**MATERIALS PROVIDED:**
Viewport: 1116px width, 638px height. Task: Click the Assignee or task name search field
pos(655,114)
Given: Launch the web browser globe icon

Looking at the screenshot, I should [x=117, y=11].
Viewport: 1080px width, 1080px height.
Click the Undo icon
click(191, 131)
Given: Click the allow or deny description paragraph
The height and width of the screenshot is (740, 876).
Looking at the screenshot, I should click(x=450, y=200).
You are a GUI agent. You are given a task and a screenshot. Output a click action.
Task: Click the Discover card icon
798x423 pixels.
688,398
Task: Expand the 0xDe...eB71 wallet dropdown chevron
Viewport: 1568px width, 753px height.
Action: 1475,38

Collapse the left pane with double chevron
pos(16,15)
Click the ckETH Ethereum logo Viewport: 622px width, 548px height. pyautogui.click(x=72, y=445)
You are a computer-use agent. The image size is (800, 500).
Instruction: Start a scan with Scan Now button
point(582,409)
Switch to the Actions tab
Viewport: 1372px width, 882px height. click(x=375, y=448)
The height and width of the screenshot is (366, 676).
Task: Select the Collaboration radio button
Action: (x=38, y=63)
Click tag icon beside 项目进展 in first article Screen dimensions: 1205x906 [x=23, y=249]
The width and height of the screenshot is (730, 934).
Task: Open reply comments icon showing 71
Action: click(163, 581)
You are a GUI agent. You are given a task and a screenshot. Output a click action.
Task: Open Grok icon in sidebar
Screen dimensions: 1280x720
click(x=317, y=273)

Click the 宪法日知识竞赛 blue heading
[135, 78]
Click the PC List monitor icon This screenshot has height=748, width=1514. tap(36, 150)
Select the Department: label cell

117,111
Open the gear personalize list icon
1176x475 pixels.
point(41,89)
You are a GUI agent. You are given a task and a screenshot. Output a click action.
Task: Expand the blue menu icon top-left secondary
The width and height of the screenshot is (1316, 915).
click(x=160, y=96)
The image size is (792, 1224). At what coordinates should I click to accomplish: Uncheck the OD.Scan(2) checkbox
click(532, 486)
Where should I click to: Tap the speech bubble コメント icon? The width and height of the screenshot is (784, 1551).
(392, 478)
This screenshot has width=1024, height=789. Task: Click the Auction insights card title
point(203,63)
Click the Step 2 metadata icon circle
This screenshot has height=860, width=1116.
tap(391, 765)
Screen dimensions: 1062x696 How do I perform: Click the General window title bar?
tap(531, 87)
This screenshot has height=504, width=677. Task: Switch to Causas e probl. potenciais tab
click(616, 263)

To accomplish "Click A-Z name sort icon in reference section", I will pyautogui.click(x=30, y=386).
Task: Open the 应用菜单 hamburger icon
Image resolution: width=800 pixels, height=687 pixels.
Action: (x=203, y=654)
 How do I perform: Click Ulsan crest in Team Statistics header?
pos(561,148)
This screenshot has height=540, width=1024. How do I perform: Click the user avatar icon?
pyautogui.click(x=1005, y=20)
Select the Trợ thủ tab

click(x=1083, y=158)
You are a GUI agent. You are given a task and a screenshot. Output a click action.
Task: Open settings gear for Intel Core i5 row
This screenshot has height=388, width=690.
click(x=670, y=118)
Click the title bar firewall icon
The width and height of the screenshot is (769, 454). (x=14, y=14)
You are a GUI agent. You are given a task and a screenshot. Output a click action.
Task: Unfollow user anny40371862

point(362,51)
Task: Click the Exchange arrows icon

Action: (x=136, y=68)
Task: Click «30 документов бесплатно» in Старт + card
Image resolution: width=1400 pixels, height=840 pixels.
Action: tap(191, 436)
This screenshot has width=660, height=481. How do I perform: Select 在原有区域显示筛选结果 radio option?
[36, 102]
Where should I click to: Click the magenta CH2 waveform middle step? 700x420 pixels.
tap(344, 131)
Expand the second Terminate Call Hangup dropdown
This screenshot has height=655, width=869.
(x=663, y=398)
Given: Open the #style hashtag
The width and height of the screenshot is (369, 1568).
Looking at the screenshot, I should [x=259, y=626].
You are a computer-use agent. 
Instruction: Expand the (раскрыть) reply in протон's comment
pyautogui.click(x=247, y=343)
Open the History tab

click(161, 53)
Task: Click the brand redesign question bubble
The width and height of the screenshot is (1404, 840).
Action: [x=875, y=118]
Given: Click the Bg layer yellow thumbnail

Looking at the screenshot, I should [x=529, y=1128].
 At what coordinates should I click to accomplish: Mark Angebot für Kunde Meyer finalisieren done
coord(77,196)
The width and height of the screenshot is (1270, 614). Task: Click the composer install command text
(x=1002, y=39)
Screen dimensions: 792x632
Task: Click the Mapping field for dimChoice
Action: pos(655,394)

**WORK REQUIRED:** An exact reproduction of the data is required. Leave nothing out.

**ANSWER BOX:**
Viewport: 1116px width, 638px height. Task: Click the Assignee or task name search field
pos(655,114)
Given: Launch the web browser globe icon

Looking at the screenshot, I should [x=117, y=11].
Viewport: 1080px width, 1080px height.
Click the Undo icon
click(191, 131)
Given: Click the allow or deny description paragraph
The height and width of the screenshot is (740, 876).
Looking at the screenshot, I should click(x=450, y=200).
You are a GUI agent. You are given a task and a screenshot. Output a click action.
Task: Click the Discover card icon
798x423 pixels.
688,398
Task: Expand the 0xDe...eB71 wallet dropdown chevron
Viewport: 1568px width, 753px height.
Action: 1475,38

Collapse the left pane with double chevron
pos(16,15)
Click the ckETH Ethereum logo Viewport: 622px width, 548px height. pyautogui.click(x=72, y=445)
You are a computer-use agent. The image size is (800, 500).
Instruction: Start a scan with Scan Now button
point(582,409)
Switch to the Actions tab
Viewport: 1372px width, 882px height. click(x=375, y=448)
The height and width of the screenshot is (366, 676).
Task: Select the Collaboration radio button
Action: (x=38, y=63)
Click tag icon beside 项目进展 in first article Screen dimensions: 1205x906 [x=23, y=249]
The width and height of the screenshot is (730, 934).
Task: Open reply comments icon showing 71
Action: click(163, 581)
You are a GUI agent. You are given a task and a screenshot. Output a click action.
Task: Open Grok icon in sidebar
Screen dimensions: 1280x720
click(x=317, y=273)

Click the 宪法日知识竞赛 blue heading
[135, 78]
Click the PC List monitor icon This screenshot has height=748, width=1514. tap(36, 150)
Select the Department: label cell

117,111
Open the gear personalize list icon
1176x475 pixels.
point(41,89)
You are a GUI agent. You are given a task and a screenshot. Output a click action.
Task: Expand the blue menu icon top-left secondary
The width and height of the screenshot is (1316, 915).
click(x=160, y=96)
The image size is (792, 1224). At what coordinates should I click to accomplish: Uncheck the OD.Scan(2) checkbox
click(532, 486)
Where should I click to: Tap the speech bubble コメント icon? The width and height of the screenshot is (784, 1551).
(392, 478)
This screenshot has width=1024, height=789. Task: Click the Auction insights card title
point(203,63)
Click the Step 2 metadata icon circle
This screenshot has height=860, width=1116.
tap(391, 765)
Screen dimensions: 1062x696 How do I perform: Click the General window title bar?
tap(531, 87)
This screenshot has height=504, width=677. Task: Switch to Causas e probl. potenciais tab
click(616, 263)

To accomplish "Click A-Z name sort icon in reference section", I will pyautogui.click(x=30, y=386).
Task: Open the 应用菜单 hamburger icon
Image resolution: width=800 pixels, height=687 pixels.
Action: (x=203, y=654)
 How do I perform: Click Ulsan crest in Team Statistics header?
pos(561,148)
This screenshot has height=540, width=1024. How do I perform: Click the user avatar icon?
pyautogui.click(x=1005, y=20)
Select the Trợ thủ tab

click(x=1083, y=158)
You are a GUI agent. You are given a task and a screenshot. Output a click action.
Task: Open settings gear for Intel Core i5 row
This screenshot has height=388, width=690.
click(x=670, y=118)
Click the title bar firewall icon
The width and height of the screenshot is (769, 454). (x=14, y=14)
You are a GUI agent. You are given a task and a screenshot. Output a click action.
Task: Unfollow user anny40371862

point(362,51)
Task: Click the Exchange arrows icon

Action: (x=136, y=68)
Task: Click «30 документов бесплатно» in Старт + card
Image resolution: width=1400 pixels, height=840 pixels.
Action: tap(191, 436)
This screenshot has width=660, height=481. How do I perform: Select 在原有区域显示筛选结果 radio option?
[36, 102]
Where should I click to: Click the magenta CH2 waveform middle step? 700x420 pixels.
tap(344, 131)
Expand the second Terminate Call Hangup dropdown
This screenshot has height=655, width=869.
(x=663, y=398)
Given: Open the #style hashtag
The width and height of the screenshot is (369, 1568).
Looking at the screenshot, I should [x=259, y=626].
You are a computer-use agent. 
Instruction: Expand the (раскрыть) reply in протон's comment
pyautogui.click(x=247, y=343)
Open the History tab

click(161, 53)
Task: Click the brand redesign question bubble
The width and height of the screenshot is (1404, 840).
Action: [x=875, y=118]
Given: Click the Bg layer yellow thumbnail

Looking at the screenshot, I should [x=529, y=1128].
 At what coordinates should I click to accomplish: Mark Angebot für Kunde Meyer finalisieren done
coord(77,196)
The width and height of the screenshot is (1270, 614). Task: Click the composer install command text
(x=1002, y=39)
Screen dimensions: 792x632
Task: Click the Mapping field for dimChoice
Action: pos(655,394)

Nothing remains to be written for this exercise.